> _What the exercise asks_:
Please transcribe every entry below exactly, without including the pictures.

> _Record excerpts_:

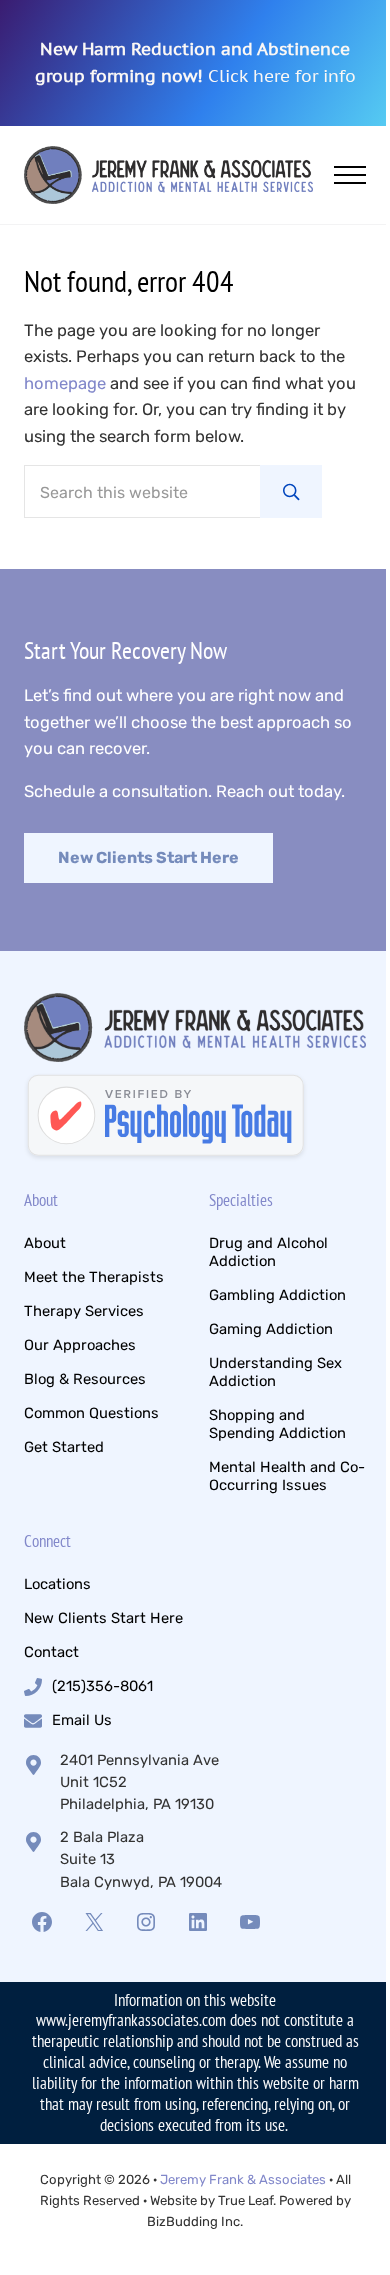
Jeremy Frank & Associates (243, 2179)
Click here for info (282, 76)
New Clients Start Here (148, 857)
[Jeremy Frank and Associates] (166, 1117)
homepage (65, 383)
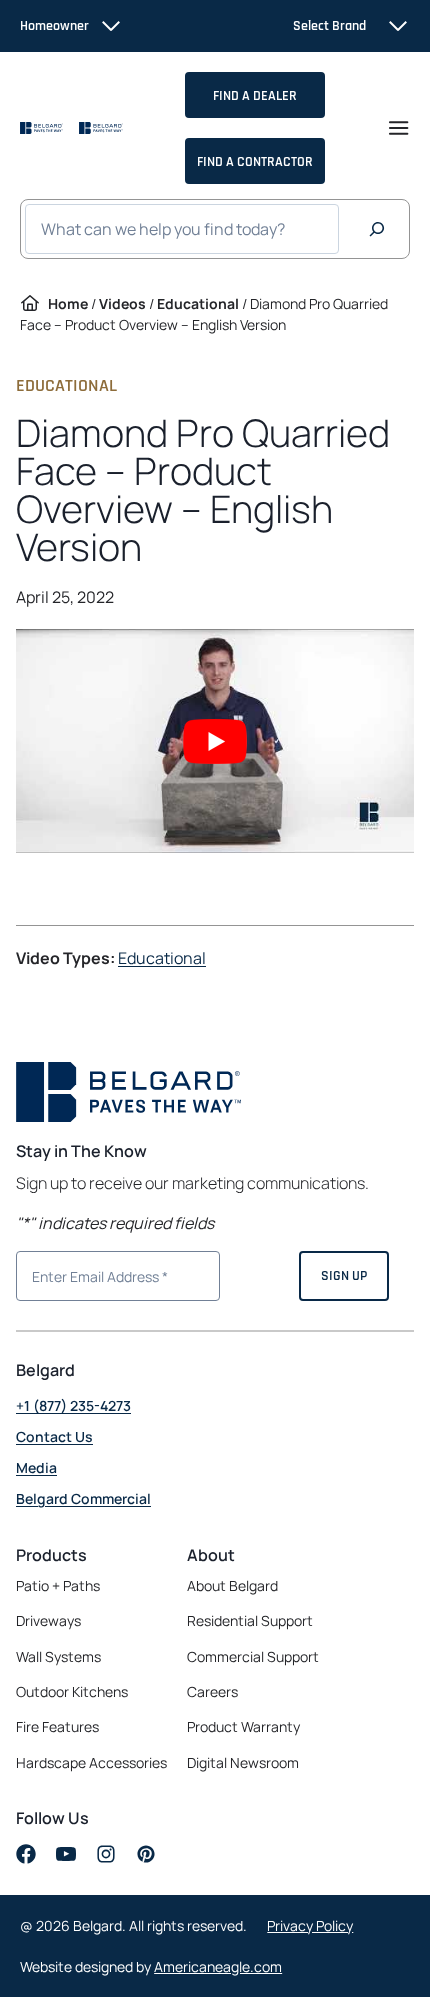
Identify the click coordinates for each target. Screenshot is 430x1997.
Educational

> _Output for this exercise_:
Jeremy Frank & Associates (243, 2179)
Click here for info (282, 76)
New Clients Start Here (148, 857)
[Jeremy Frank and Associates] (166, 1117)
homepage (65, 383)
Identify the click coordinates for each target. Screenshot is 430x1997.
Educational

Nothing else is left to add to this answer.